Can you format the rows below as a Markdown table with a No. column for the row number and a Line column for its text, leaving out any blank lines?

=====

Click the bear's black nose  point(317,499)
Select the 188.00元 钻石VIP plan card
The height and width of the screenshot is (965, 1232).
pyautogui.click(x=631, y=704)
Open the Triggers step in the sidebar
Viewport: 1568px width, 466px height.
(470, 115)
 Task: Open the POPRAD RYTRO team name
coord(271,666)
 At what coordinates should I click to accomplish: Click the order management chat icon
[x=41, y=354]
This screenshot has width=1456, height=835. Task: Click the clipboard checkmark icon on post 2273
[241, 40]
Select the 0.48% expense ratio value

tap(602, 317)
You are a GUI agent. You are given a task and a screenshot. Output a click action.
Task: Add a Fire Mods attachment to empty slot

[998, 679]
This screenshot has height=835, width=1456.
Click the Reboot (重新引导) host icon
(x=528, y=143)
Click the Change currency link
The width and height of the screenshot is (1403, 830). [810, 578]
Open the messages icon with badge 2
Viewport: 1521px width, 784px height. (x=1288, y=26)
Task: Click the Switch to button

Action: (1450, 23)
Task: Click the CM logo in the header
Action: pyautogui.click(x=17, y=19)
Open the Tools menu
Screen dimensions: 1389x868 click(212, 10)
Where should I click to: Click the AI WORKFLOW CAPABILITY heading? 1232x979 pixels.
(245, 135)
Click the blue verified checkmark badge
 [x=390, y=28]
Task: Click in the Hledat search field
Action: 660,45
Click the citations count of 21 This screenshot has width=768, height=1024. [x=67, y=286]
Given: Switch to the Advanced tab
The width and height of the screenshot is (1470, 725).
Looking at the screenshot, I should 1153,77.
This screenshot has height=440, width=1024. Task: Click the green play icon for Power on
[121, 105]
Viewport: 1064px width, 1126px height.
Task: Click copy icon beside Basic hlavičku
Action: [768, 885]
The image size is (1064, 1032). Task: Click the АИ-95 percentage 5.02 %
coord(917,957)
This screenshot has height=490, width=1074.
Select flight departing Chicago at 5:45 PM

=====

→ **Solution for this exercise**:
| No. | Line |
|---|---|
| 1 | Click the bear's black nose  point(317,499) |
| 2 | Select the 188.00元 钻石VIP plan card |
| 3 | The height and width of the screenshot is (965, 1232). |
| 4 | pyautogui.click(x=631, y=704) |
| 5 | Open the Triggers step in the sidebar |
| 6 | Viewport: 1568px width, 466px height. |
| 7 | (470, 115) |
| 8 |  Task: Open the POPRAD RYTRO team name |
| 9 | coord(271,666) |
| 10 |  At what coordinates should I click to accomplish: Click the order management chat icon |
| 11 | [x=41, y=354] |
| 12 | This screenshot has width=1456, height=835. Task: Click the clipboard checkmark icon on post 2273 |
| 13 | [241, 40] |
| 14 | Select the 0.48% expense ratio value |
| 15 | tap(602, 317) |
| 16 | You are a GUI agent. You are given a task and a screenshot. Output a click action. |
| 17 | Task: Add a Fire Mods attachment to empty slot |
| 18 | [998, 679] |
| 19 | This screenshot has height=835, width=1456. |
| 20 | Click the Reboot (重新引导) host icon |
| 21 | (x=528, y=143) |
| 22 | Click the Change currency link |
| 23 | The width and height of the screenshot is (1403, 830). [810, 578] |
| 24 | Open the messages icon with badge 2 |
| 25 | Viewport: 1521px width, 784px height. (x=1288, y=26) |
| 26 | Task: Click the Switch to button |
| 27 | Action: (1450, 23) |
| 28 | Task: Click the CM logo in the header |
| 29 | Action: pyautogui.click(x=17, y=19) |
| 30 | Open the Tools menu |
| 31 | Screen dimensions: 1389x868 click(212, 10) |
| 32 | Where should I click to: Click the AI WORKFLOW CAPABILITY heading? 1232x979 pixels. |
| 33 | (245, 135) |
| 34 | Click the blue verified checkmark badge |
| 35 |  [x=390, y=28] |
| 36 | Task: Click in the Hledat search field |
| 37 | Action: 660,45 |
| 38 | Click the citations count of 21 This screenshot has width=768, height=1024. [x=67, y=286] |
| 39 | Given: Switch to the Advanced tab |
| 40 | The width and height of the screenshot is (1470, 725). |
| 41 | Looking at the screenshot, I should 1153,77. |
| 42 | This screenshot has height=440, width=1024. Task: Click the green play icon for Power on |
| 43 | [121, 105] |
| 44 | Viewport: 1064px width, 1126px height. |
| 45 | Task: Click copy icon beside Basic hlavičku |
| 46 | Action: [768, 885] |
| 47 | The image size is (1064, 1032). Task: Click the АИ-95 percentage 5.02 % |
| 48 | coord(917,957) |
| 49 | This screenshot has height=490, width=1074. |
| 50 | Select flight departing Chicago at 5:45 PM |